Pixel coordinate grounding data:
++++

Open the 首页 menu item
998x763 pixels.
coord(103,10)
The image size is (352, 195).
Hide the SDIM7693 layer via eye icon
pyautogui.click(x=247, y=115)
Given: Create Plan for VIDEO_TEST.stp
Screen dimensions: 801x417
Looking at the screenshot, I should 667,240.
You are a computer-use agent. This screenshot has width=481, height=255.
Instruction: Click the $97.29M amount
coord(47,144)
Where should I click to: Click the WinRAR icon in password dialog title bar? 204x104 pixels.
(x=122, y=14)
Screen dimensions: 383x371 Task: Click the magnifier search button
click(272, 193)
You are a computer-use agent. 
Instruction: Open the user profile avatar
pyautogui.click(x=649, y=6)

++++

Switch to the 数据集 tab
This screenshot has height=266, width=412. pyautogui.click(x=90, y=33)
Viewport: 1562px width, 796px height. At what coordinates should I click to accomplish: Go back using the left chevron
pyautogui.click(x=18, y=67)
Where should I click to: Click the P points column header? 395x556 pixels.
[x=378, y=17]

++++

Task directions: Please go through the entries and show every line with the word "agent".

Solution to this exercise:
You are a computer-use agent. This screenshot has width=481, height=255.
You are a computer-use agent. 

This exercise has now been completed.